**Given information:**
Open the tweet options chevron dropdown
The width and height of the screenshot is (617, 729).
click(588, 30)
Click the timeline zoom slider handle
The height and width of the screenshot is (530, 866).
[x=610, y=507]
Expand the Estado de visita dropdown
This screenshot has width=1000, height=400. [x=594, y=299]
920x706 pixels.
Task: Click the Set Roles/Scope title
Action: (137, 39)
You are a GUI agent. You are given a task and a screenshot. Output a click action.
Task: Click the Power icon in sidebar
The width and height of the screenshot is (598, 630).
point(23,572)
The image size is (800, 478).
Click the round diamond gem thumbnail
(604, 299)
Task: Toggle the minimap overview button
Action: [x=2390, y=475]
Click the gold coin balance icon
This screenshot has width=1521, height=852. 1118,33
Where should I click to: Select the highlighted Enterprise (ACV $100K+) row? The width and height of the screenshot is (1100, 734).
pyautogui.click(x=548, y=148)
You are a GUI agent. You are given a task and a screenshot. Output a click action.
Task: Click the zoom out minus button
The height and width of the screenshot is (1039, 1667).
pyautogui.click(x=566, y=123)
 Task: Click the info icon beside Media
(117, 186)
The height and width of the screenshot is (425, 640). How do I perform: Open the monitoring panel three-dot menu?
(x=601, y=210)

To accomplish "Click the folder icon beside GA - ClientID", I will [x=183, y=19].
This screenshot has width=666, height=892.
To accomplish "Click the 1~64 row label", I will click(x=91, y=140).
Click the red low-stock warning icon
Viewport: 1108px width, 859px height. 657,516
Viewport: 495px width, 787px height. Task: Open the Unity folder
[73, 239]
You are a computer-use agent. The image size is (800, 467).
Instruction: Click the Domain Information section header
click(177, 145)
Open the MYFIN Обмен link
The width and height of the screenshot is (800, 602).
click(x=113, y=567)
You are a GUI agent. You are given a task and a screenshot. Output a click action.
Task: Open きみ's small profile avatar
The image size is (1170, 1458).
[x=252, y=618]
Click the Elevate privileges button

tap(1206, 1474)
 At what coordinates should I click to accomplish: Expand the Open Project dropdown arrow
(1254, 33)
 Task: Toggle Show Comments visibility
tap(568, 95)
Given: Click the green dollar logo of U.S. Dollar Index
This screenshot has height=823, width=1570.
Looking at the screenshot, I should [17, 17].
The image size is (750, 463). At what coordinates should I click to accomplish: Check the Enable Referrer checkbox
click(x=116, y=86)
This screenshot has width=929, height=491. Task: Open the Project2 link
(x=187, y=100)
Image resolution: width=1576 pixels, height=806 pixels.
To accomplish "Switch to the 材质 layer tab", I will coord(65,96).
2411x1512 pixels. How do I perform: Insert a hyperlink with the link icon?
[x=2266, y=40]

**Work instructions:**
Extract the lines from the one containing "Given: Click the" through the one containing "(x=187, y=100)", copying each exactly, with both end lines included.

**Exercise response:**
Given: Click the green dollar logo of U.S. Dollar Index
This screenshot has height=823, width=1570.
Looking at the screenshot, I should [17, 17].
The image size is (750, 463). At what coordinates should I click to accomplish: Check the Enable Referrer checkbox
click(x=116, y=86)
This screenshot has width=929, height=491. Task: Open the Project2 link
(x=187, y=100)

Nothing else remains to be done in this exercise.